## [DATA ENTRIES]
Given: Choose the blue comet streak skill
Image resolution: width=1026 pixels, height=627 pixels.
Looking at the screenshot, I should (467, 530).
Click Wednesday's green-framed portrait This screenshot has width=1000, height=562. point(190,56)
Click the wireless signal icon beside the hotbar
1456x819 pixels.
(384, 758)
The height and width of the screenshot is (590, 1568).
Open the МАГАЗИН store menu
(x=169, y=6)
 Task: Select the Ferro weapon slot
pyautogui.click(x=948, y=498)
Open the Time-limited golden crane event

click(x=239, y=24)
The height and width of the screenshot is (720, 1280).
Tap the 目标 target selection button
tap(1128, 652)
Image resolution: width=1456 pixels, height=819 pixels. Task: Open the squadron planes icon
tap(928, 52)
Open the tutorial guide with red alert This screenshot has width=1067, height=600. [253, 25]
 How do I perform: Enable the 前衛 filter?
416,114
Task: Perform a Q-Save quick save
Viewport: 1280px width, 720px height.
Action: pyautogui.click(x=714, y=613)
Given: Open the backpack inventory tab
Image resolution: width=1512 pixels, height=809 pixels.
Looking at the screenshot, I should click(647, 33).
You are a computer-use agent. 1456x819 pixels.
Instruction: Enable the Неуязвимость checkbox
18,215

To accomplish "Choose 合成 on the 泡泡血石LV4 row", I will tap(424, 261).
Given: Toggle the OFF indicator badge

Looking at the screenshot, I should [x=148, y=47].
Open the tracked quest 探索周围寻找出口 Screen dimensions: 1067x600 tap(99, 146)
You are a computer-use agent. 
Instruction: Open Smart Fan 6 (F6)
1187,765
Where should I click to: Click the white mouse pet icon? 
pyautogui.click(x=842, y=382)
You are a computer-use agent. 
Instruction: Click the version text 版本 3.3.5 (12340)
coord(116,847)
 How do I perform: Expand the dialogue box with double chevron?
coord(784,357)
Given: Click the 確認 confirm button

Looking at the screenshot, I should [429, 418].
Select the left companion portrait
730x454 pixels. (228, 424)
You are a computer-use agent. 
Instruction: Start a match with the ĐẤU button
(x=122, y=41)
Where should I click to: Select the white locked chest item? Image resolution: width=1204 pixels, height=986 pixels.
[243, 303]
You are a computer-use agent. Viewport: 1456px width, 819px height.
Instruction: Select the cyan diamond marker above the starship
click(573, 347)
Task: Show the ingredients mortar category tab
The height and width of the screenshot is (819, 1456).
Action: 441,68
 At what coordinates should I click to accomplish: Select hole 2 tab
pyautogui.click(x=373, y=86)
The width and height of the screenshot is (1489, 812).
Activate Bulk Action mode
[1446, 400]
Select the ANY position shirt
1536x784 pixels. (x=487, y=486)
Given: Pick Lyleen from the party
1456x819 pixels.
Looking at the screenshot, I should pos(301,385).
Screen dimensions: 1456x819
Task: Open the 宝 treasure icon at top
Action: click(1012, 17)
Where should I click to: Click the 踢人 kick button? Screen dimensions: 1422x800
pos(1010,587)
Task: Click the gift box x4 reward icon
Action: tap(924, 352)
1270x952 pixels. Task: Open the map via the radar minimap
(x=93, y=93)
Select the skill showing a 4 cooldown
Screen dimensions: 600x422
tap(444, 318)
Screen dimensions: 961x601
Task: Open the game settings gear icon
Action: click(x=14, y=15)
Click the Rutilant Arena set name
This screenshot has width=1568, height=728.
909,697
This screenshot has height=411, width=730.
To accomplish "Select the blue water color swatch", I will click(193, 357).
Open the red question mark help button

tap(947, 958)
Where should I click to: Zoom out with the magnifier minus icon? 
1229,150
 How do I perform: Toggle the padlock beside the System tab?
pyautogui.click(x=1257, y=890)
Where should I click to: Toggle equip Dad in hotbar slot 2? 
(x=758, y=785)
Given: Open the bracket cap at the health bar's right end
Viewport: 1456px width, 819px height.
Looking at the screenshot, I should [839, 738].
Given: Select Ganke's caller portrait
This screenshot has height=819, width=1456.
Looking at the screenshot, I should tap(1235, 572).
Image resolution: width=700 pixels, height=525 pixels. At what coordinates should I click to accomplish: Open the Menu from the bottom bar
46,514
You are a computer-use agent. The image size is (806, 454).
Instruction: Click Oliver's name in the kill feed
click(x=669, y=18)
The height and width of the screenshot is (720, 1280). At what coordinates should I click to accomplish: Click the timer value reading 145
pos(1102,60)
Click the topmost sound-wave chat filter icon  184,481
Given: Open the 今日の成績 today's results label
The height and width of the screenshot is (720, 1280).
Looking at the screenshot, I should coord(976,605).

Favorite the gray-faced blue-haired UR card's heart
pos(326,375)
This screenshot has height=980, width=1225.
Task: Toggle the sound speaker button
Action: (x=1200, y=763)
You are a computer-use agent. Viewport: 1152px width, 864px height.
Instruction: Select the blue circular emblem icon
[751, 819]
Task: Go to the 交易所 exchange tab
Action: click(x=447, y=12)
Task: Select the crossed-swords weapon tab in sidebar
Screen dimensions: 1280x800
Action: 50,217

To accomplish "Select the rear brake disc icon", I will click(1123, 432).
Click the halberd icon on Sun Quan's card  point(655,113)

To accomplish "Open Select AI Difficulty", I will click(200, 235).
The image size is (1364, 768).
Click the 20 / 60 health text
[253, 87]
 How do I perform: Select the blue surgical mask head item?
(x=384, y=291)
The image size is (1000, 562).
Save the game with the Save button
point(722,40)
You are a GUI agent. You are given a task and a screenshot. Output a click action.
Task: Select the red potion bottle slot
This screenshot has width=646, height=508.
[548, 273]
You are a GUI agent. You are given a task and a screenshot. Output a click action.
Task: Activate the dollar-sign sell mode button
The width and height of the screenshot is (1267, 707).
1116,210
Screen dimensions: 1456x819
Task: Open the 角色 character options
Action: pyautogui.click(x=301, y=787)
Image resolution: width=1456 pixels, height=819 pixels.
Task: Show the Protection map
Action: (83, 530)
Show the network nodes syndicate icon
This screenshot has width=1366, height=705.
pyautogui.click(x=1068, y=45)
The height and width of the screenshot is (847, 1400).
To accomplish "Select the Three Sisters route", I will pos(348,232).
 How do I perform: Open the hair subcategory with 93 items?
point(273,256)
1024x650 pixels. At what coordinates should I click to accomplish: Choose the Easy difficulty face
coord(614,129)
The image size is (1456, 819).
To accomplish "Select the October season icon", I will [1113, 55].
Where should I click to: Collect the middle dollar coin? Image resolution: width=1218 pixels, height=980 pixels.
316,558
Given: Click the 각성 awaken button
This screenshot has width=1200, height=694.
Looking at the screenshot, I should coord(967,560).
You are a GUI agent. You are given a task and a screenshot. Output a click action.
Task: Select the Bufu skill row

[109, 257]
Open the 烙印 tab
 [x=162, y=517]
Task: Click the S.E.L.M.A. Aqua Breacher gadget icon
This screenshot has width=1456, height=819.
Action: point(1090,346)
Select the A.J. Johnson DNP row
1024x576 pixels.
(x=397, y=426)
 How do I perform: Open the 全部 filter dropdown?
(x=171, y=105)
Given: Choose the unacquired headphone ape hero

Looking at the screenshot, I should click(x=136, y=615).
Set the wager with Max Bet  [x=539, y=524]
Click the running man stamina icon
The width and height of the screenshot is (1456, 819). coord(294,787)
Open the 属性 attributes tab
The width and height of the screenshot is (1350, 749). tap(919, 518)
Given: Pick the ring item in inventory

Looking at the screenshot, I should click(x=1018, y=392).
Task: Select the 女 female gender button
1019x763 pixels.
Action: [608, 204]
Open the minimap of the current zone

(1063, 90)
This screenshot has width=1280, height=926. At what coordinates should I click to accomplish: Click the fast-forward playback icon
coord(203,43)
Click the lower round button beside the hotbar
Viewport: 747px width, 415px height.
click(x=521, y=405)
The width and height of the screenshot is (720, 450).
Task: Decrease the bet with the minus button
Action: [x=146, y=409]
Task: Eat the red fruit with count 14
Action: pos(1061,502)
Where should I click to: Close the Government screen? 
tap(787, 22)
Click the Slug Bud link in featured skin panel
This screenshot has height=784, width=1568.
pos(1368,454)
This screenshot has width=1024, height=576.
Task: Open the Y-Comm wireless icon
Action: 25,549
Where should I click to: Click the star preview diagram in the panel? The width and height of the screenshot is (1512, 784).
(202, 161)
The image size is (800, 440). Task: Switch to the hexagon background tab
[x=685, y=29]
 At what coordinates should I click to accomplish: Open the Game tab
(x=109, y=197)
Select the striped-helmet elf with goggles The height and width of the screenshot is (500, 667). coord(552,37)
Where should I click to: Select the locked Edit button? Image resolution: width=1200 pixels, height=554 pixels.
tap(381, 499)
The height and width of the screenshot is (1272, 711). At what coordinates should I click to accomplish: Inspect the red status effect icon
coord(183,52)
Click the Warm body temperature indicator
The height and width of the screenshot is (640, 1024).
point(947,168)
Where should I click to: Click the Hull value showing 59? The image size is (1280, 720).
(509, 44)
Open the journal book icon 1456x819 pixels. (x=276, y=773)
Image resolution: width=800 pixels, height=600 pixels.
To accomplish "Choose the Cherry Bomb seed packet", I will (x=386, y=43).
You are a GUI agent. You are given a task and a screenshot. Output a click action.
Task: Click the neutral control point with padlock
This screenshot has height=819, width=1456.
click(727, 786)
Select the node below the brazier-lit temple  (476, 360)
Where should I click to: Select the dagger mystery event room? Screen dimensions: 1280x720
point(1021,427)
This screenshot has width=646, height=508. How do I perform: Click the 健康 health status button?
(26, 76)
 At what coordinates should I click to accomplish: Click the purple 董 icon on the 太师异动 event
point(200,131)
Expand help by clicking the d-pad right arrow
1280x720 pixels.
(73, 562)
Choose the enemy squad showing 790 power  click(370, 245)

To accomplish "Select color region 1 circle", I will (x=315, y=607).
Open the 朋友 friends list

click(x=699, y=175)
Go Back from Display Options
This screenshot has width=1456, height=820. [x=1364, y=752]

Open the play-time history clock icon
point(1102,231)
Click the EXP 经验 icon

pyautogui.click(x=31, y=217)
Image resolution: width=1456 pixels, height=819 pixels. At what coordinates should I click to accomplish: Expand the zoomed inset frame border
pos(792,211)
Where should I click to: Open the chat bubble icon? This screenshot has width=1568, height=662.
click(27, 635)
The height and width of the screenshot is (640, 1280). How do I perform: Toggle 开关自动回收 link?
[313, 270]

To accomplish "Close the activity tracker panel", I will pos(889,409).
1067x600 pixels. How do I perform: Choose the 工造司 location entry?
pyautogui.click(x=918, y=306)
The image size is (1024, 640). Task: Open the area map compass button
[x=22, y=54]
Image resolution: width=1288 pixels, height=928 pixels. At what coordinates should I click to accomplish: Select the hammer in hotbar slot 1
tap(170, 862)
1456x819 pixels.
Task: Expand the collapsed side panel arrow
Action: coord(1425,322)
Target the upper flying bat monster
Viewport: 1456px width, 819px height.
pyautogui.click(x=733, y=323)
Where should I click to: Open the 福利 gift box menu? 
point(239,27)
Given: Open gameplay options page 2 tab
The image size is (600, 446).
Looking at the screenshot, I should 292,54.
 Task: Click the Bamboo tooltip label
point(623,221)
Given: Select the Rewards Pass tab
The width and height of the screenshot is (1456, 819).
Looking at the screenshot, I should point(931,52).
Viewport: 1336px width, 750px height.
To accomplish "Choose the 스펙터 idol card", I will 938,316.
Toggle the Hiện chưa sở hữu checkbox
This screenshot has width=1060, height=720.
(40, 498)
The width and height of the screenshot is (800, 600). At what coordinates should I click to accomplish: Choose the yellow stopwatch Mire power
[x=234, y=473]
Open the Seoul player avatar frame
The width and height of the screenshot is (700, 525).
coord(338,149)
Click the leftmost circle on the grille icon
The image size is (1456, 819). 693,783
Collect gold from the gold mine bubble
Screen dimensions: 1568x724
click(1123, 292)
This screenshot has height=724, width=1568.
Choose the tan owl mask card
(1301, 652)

## [EXERCISE BRIEF]
Copy the lines of the listing word for word, starting at the line that contains "1270x952 pixels. Task: Open" and ending at the line that contains "Action: click(x=14, y=15)", both included.

## [RESULT]
1270x952 pixels. Task: Open the map via the radar minimap
(x=93, y=93)
Select the skill showing a 4 cooldown
Screen dimensions: 600x422
tap(444, 318)
Screen dimensions: 961x601
Task: Open the game settings gear icon
Action: click(x=14, y=15)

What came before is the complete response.